Kooperative Arbeitsabläufe zwischen CTI und Cyber-Risiko
Es gibt viele Möglichkeiten, Erkenntnisse über Cyber-Bedrohungen in die Arbeitsabläufe des Risikomanagements einzubinden. Threat Modeling ist eine der offensichtlichsten und fruchtbarsten Möglichkeiten für die Zusammenarbeit. Im Rahmen dieser Kollaboration werden die Sicherheitskontrollen eines Unternehmens bewertet, um unbekannte Risiken und Schwachstellen in den Systemen aufzudecken.
Threat Modeling gibt dabei Aufschluss über die Arten von Cyber-Bedrohungsakteuren, mit denen eine Organisation konfrontiert ist und verdeutlicht deren potenzielle Auswirkungen. Threat Modeling ist zudem ein zentraler Bestandteil mehrerer Frameworks, darunter Factor Analysis of Information Risk (FAIR) oder Vocabulary for Event Recording and Incident Sharing (VERIS).

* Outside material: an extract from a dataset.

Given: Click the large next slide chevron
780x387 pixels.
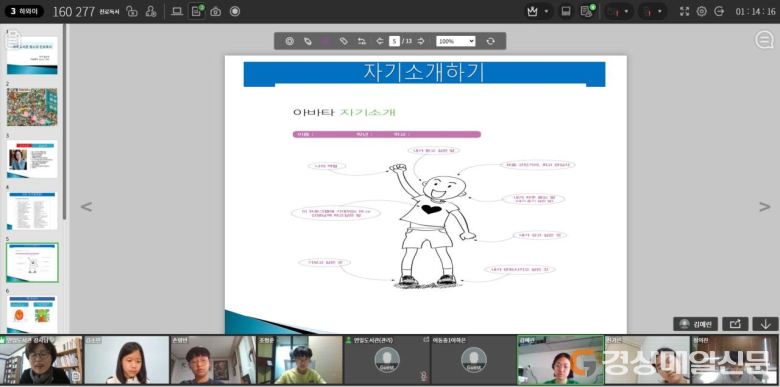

Fazit: CTI hilft, das richtige Sicherheitsrezept zu kommunizieren
Die Sprache und Logik von Risikobewertungen mithilfe von CTI kann den Sicherheitsverantwortlichen dabei helfen, die potenzielle Gefahr, die mit einer Bedrohungsentwicklung oder einer Geschäftsentscheidung verbunden ist, besser in Begriffen zu kommunizieren, die von Vorständen, Geschäftsführern und Führungskräften verstanden werden. Diese ganzheitlichen Risikobewertungen ermöglichen es den Beteiligten im gesamten Unternehmen, bessere Strategien zur Risikominderung, -vermeidung, -akzeptanz und -übertragung vorzuschlagen. Letztendlich können sie Führungskräften helfen, besser informierte Pläne für den zukünftigen Erfolg ihres Unternehmens zu machen. So wird in Gemeinschaft das richtige und schmackhafteste Sicherheits- und Zukunftsrezept für das Unternehmen gefunden.
Jamie Collier
ist Senior Threat Intelligence Advisor bei Mandiant.